TASK DIRECTIONS
Filter this material down to the lines that contain the string "Opus", and return those lines.

>>>>

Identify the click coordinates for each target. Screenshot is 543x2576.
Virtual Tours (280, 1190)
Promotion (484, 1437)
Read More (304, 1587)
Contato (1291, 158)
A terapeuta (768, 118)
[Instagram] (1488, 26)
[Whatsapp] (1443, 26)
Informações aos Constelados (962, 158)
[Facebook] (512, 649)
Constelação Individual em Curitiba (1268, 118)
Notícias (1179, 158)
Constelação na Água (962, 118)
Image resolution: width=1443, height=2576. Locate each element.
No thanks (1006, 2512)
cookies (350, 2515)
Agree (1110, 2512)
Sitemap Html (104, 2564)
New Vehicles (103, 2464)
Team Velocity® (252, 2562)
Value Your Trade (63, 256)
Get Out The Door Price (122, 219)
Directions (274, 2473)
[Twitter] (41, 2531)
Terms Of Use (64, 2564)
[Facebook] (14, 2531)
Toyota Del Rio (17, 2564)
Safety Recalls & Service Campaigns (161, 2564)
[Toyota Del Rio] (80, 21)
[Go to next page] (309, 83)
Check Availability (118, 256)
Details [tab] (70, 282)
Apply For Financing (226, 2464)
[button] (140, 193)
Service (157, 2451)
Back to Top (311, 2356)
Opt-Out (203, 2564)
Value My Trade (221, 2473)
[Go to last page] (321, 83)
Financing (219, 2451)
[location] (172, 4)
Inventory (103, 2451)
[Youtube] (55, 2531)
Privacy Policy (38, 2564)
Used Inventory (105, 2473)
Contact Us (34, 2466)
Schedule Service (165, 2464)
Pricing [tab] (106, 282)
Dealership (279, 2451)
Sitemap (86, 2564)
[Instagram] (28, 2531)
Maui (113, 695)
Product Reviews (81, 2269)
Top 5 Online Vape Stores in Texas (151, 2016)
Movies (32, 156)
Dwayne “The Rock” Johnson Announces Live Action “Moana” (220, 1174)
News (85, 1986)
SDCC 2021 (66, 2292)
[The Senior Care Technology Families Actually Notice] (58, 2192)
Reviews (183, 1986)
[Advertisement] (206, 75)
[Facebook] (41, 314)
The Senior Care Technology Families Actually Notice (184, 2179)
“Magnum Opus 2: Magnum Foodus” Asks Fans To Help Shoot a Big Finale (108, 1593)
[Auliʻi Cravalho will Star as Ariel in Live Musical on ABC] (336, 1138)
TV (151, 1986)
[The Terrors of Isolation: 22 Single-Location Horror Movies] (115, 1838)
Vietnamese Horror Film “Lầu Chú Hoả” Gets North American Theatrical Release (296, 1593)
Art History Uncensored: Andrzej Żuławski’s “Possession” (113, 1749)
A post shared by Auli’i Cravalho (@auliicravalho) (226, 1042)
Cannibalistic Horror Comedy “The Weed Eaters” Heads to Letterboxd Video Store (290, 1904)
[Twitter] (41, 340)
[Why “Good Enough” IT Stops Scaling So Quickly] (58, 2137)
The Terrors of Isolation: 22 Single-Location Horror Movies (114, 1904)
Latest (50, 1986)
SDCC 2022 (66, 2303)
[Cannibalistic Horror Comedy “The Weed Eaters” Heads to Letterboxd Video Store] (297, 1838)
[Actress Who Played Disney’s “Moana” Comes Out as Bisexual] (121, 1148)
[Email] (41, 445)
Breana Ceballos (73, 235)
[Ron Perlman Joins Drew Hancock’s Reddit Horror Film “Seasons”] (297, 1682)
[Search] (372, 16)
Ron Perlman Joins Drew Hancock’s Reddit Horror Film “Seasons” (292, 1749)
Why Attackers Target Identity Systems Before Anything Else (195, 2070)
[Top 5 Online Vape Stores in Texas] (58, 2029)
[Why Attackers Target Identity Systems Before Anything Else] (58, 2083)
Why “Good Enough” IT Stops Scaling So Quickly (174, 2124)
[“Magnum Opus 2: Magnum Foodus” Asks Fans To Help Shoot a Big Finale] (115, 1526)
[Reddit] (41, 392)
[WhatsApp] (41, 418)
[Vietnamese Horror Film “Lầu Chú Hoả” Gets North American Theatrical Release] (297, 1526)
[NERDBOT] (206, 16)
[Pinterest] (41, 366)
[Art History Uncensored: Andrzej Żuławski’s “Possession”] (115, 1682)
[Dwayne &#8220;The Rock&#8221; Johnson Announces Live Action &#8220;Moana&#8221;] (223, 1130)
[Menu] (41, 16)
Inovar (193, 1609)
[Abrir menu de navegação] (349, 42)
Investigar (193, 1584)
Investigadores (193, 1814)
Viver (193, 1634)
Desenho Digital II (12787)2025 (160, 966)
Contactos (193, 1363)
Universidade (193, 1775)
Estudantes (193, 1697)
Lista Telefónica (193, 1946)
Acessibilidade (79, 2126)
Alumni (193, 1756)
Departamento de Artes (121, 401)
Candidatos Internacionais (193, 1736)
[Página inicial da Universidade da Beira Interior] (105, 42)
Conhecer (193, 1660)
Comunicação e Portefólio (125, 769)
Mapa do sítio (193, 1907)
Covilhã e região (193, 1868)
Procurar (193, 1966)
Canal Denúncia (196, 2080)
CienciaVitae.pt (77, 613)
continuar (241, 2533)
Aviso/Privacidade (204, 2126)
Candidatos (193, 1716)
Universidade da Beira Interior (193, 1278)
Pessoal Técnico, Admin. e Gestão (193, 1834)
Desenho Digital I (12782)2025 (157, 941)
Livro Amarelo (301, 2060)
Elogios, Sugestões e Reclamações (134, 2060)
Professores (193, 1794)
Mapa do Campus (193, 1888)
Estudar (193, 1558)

<<<<

COMPLETED EXERCISE
“Magnum Opus 2: Magnum Foodus” Asks Fans To Help Shoot a Big Finale (108, 1593)
[“Magnum Opus 2: Magnum Foodus” Asks Fans To Help Shoot a Big Finale] (115, 1526)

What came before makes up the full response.